Top 5 Items to Test on a REST Based API

Recently, we discussed the value of shift-left testing for APIs and how to integrate APIs into your CI/CD pipeline. In today’s hyper-connected ecosystem, APIs are the bridge between your apps. And if an API fails (either during production or testing), it can compromise multiple apps, impact the user experience, and create chaos for IT teams. While many of you understand the importance of testing, it can be challenging to figure out exactly what you should be testing. Partially due to the sheer number of API testing solutions on the market, their respective complexity, and the fragmentation of various testing capabilities, pinpointing critical testing objectives isn’t easy.

Today, we’ll discuss the top 5 API functions you should be testing regularly. While there are other tests you could certainly run, these 5 shoulder the bulk of the responsibility.

1. HTTP Status Codes

When your API makes an HTTP request to a server, that server sends back status codes that indicate how well that connection was made, whether any errors were encountered, and some baseline details about the connection. This comes in the form of an HTTP status code. These API status codes come in five buckets:

• Informational responses (100 – 199)
• Successful responses (200 – 299)
• Redirects (300 – 399)
• Client errors (400 – 499)
• Server errors (500 – 599)

You want responses between 100 and 399. Any HTTP status codes that are 4x or 5x are considered errors, and something is impacting your APIs ability to respond with the server. We covered a few solutions to test this in our API testing automation guide.

2. Response Headers

HTTP response headers provide additional information about the connection, including authorization and authentication details. Not only does this make headers a valuable resource for building out APIs, but testing headers can reveal critical information surrounding the security and performance of your connections.
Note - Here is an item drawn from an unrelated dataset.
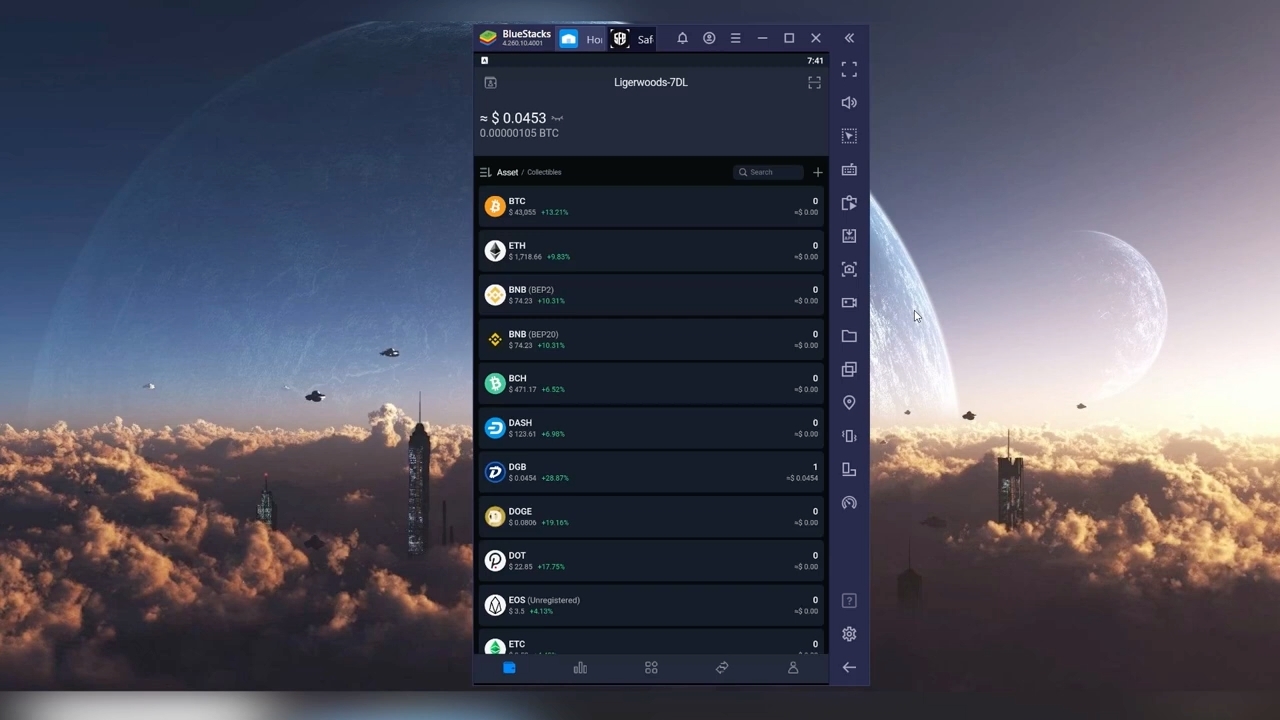The image size is (1280, 720).
Task: Open the profile icon in bottom navigation
Action: click(793, 668)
There are a few available solutions (e.g., Rest Assured, Postman, Newman, etc.) that automatically test headers, but your team will still need to manually solve any detected issues.

3. Response Payloads

Almost all APIs use JSON for data transfer. While you could technically use something like XML, it would require too much manual throughput, so we haven’t ever seen an organization work with APIs that aren’t using JSON. In fact, almost every framework automatically adds application/json to the header. So, validating your JSON values, field names, and types is a regular part of API testing. And you should always check for any error responses JSON shoots back to your app.

4. Performance

Smoke (and sanity) testing is an important part of the API testing workload. Often, smoke testing includes HTTP response testing, so these may be bucketed together in your automation solution. The goal of smoke testing is to check the overall performance of your API. For example, you may send large amounts of data through your API and calculate its speed. Once the smoke test is completed, you should test for the sanity of the results. In other words, does the performance and results of the data transfer work within the contexts of your solution? If not, something is wrong. If so, you can move forward.

5. Negative Testing

So far, we’ve only discussed how to ensure your API handles the correct data. But if the wrong data gets sent to your API? Does it crash? Or can it gracefully handle those invalid data points with an error message. This is super important. In the real world, your API will likely encounter some improper data at some point. You need to ensure it keeps functioning when that happens. Otherwise, that invalid data can crash your API and lead to serious frictions.